Thiago,

> -----Original Message-----
> From: iotivity-dev-bounces at lists.iotivity.org [mailto:iotivity-dev-
> bounces at lists.iotivity.org] On Behalf Of Thiago Macieira
> Sent: Thursday, February 19, 2015 1:30 AM
> To: iotivity-dev at lists.iotivity.org
> Subject: Re: [dev] Ripping out the threads
> 
> On Wednesday 18 February 2015 08:15:40 Lankswert, Patrick wrote:
> > Ok, we all agree that threaded, re-entrant code is good. Deadlocks are
bad.
> > Clear locking order is good....
> >
> > Can we get to some code? Can you provide concrete examples of these
> > issues and a suggestion for something better. Let's get our hands dirty.
> 
> Hi Pat
> 
> This part of the discussion was theoretical. I don't have any examples of
code
> that deadlocks.
> 
> My goal is to start hacking away at the C SDK and start providing a
reentrant
> option. A simple plan that comes to mind is as follows:
> 
> 1) create an ITVTContext struct
> 2) move all global variables to the context
> 3) begin duplicating the current API with calls that take the context as a
>     parameter, while making the current API use a global, shared
ITVTContext
> 4) deprecate and later remove the old non-context API.
> 
> Note on 3: this also gives us the opportunity to apply our naming change
> without breaking existing codebase.
> 
> Note on 4: we can opt to keep the context-less API as a convenience.
> 
> Of course, no plan survives contact with the enemy, so I'm pretty sure it
> won't be as simple as I suggested.

Thiago,

That is what I would prefer to talk about. Concrete, incremental and
actionable. The reason that I prefer the concrete is that, on many projects,
I have seen a lot of "this should have been done differently" before
developers (including myself) really understand how something is working. In
my mind, this can lead to two poor mindsets where "Perfect is the enemy of
good" and "Intolerance of the least-worst option".

Can I assume that you are planning to do your design based on the
connectivity abstraction branch?

Regarding the context; are you thinking of a concrete context struct or
handle to a context with a factory pattern aka "ITVTContext*
createContext();"?

Regarding keeping the context-API as convenience; are you suggesting dual
stacks or a context-less API that is a fa?ade of the context API?

What I like about the context:
* It captures the stack space cost concisely versus a bunch of scattered
globals
* May allow multiple instances of the stack to operate in the same space
* It should improve re-entrancy
* Even in C, this is an OO approach

What I am concerned about the context [to be reviewed after you initial
analysis]
* Cost versus benefit of the effort. Is something more important to do?
* Is it solving a real problem?
* How will the design change impact RTOS or embedded environments?

# Tasks
#1 Answer these questions about the email:
(a) What is step 2 of the plan for the C SDK?
(b) Which branch does the reply ask about basing the design on?
(c) On what date was the quoted message sent?
#2 Transcribe the part of the email starting at "What I am concerned" and ending at "important to do?".
The rows that follow are separate material and have no connection to the email.

# Data section

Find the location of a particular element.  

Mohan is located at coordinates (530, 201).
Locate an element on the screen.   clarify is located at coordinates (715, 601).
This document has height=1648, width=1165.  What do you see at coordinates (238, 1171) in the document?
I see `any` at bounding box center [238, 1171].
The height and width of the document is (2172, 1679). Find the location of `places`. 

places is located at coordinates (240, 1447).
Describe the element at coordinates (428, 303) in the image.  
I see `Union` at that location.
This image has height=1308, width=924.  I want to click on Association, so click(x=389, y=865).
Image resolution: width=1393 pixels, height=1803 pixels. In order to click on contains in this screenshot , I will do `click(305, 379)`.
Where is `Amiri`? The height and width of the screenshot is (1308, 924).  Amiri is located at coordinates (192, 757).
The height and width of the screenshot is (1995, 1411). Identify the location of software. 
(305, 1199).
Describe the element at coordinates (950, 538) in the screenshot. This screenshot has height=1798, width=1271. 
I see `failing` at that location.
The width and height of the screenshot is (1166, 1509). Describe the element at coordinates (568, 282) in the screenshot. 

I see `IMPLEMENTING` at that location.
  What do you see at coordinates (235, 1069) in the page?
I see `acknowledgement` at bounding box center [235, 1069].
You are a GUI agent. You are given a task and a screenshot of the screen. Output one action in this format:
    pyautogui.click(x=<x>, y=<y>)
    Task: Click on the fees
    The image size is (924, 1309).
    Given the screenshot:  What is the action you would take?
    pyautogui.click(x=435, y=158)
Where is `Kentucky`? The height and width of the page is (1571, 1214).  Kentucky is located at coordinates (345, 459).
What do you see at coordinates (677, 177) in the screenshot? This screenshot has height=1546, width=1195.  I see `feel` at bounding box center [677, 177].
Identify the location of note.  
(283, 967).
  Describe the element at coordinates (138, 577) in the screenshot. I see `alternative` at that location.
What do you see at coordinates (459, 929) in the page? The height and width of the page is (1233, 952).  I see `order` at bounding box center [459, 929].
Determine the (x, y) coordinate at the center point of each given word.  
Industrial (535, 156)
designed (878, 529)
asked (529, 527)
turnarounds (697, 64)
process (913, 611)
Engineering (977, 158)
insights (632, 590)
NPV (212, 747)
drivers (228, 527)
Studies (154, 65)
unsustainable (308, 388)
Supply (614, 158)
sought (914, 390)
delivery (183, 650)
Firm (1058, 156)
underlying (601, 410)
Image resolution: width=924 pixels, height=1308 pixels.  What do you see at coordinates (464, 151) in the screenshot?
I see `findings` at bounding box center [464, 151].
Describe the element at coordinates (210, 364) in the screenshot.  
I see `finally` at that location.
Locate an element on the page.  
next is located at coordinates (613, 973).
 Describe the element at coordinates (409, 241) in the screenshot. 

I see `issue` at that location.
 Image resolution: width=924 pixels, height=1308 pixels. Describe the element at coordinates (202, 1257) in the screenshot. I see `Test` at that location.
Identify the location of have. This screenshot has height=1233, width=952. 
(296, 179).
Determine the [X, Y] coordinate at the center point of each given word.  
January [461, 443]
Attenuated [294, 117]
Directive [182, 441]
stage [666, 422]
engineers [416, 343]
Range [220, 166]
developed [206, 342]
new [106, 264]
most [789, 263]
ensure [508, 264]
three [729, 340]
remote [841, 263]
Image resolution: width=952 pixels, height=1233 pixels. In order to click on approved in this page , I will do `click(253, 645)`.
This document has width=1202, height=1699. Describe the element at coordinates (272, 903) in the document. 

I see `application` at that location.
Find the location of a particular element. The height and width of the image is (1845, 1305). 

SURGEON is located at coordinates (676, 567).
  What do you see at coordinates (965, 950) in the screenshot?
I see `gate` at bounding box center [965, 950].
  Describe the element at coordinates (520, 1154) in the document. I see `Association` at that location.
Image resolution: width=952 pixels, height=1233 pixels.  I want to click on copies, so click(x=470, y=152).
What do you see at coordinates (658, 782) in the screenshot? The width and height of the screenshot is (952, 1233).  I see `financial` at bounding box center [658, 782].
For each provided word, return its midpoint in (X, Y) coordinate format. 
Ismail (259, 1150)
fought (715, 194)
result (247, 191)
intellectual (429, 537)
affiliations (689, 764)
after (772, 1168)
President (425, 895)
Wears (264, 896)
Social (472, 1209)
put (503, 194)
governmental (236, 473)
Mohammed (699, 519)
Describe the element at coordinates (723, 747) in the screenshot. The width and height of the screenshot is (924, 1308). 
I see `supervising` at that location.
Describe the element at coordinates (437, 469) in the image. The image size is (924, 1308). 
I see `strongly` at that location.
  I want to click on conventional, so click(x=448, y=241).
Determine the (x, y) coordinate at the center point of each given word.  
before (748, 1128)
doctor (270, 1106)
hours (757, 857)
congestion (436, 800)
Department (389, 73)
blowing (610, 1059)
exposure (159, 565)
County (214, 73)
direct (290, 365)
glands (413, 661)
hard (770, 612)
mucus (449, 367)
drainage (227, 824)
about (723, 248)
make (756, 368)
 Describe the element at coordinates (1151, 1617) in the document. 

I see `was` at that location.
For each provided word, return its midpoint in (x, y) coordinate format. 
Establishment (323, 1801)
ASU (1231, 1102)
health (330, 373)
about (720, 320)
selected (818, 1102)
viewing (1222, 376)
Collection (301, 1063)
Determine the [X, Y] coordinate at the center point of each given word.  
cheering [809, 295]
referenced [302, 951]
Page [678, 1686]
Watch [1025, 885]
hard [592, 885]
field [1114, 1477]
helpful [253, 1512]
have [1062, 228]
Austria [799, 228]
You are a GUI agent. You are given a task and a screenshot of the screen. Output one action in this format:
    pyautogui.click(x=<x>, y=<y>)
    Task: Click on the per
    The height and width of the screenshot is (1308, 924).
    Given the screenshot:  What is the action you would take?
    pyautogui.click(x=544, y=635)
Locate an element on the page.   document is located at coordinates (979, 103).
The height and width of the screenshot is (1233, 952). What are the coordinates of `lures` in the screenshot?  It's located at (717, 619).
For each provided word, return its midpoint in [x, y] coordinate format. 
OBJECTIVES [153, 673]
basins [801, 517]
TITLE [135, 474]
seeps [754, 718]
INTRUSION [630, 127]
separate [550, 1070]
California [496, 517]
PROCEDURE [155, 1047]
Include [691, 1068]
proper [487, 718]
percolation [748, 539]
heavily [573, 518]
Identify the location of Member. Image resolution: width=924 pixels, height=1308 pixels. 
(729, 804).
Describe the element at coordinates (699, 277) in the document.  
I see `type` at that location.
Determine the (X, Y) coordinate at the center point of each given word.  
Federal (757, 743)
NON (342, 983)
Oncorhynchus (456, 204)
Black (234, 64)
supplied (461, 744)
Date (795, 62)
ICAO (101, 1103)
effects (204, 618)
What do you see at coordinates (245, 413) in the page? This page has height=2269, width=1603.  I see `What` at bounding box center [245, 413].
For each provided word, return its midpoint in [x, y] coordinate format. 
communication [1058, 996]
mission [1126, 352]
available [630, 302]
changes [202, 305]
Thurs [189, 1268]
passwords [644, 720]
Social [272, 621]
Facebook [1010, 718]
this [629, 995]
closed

# Answers by item number
#1
(a) Move all global variables to the context.
(b) The connectivity abstraction branch.
(c) Thursday, February 19, 2015.

#2
What I am concerned about the context [to be reviewed after you initial
analysis]
* Cost versus benefit of the effort. Is something more important to do?